**GOAL OF THE EXERCISE:** Find the line holding "Where should I click to: Open" in the entries below. Give it again exactly, along with every line after it up to and including the line holding "Given: Choose the 问界M5 option".

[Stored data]
++++

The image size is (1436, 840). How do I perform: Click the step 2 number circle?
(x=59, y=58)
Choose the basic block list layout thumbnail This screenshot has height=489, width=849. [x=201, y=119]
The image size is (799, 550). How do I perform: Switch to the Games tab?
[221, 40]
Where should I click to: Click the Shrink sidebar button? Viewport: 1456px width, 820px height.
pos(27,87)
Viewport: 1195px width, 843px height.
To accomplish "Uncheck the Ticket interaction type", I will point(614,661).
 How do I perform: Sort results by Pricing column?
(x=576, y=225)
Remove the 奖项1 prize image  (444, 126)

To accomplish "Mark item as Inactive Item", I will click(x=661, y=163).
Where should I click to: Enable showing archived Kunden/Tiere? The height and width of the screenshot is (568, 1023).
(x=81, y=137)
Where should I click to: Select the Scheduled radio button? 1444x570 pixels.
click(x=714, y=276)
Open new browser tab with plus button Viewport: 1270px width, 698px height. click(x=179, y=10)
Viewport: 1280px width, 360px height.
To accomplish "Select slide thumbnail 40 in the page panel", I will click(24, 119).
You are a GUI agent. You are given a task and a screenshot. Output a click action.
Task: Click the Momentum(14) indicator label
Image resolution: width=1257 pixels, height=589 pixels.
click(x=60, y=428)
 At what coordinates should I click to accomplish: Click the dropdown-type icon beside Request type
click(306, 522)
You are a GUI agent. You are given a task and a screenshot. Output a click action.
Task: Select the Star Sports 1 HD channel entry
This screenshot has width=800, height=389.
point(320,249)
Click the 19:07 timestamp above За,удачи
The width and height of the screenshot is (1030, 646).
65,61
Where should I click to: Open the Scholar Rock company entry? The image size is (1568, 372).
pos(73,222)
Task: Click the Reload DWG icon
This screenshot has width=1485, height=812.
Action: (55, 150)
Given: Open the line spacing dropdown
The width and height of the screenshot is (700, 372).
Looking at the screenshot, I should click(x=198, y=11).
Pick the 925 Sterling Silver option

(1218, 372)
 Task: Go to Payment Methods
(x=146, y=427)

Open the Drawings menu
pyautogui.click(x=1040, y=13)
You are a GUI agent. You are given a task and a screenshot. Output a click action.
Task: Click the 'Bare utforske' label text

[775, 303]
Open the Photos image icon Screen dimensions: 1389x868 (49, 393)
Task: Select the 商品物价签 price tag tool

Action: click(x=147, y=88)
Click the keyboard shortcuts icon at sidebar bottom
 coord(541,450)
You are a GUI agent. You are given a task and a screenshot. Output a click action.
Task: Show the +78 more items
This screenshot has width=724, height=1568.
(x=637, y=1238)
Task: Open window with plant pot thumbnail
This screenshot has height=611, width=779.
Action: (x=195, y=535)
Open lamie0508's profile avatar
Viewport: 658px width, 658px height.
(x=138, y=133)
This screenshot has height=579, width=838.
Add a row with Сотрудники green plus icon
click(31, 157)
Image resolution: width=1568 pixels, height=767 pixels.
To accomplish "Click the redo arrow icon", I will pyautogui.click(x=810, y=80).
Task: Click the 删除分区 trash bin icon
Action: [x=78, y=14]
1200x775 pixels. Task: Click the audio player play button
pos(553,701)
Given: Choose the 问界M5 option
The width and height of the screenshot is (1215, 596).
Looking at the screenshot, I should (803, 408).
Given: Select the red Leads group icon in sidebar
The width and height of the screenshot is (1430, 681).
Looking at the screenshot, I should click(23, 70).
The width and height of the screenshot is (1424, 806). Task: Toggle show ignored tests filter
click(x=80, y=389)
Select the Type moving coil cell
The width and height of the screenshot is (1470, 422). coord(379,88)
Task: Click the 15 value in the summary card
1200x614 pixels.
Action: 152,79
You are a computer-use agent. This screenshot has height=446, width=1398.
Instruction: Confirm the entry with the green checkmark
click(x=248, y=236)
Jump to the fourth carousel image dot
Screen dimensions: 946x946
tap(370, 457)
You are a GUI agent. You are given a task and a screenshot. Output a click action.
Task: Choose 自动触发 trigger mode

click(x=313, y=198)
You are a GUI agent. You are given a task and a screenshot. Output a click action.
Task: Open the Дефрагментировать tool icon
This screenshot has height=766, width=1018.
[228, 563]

++++

**ANSWER BOX:**
Where should I click to: Open the Scholar Rock company entry? The image size is (1568, 372).
pos(73,222)
Task: Click the Reload DWG icon
This screenshot has width=1485, height=812.
Action: (55, 150)
Given: Open the line spacing dropdown
The width and height of the screenshot is (700, 372).
Looking at the screenshot, I should click(x=198, y=11).
Pick the 925 Sterling Silver option

(1218, 372)
 Task: Go to Payment Methods
(x=146, y=427)

Open the Drawings menu
pyautogui.click(x=1040, y=13)
You are a GUI agent. You are given a task and a screenshot. Output a click action.
Task: Click the 'Bare utforske' label text

[775, 303]
Open the Photos image icon Screen dimensions: 1389x868 (49, 393)
Task: Select the 商品物价签 price tag tool

Action: click(x=147, y=88)
Click the keyboard shortcuts icon at sidebar bottom
 coord(541,450)
You are a GUI agent. You are given a task and a screenshot. Output a click action.
Task: Show the +78 more items
This screenshot has width=724, height=1568.
(x=637, y=1238)
Task: Open window with plant pot thumbnail
This screenshot has height=611, width=779.
Action: (x=195, y=535)
Open lamie0508's profile avatar
Viewport: 658px width, 658px height.
(x=138, y=133)
This screenshot has height=579, width=838.
Add a row with Сотрудники green plus icon
click(31, 157)
Image resolution: width=1568 pixels, height=767 pixels.
To accomplish "Click the redo arrow icon", I will pyautogui.click(x=810, y=80).
Task: Click the 删除分区 trash bin icon
Action: [x=78, y=14]
1200x775 pixels. Task: Click the audio player play button
pos(553,701)
Given: Choose the 问界M5 option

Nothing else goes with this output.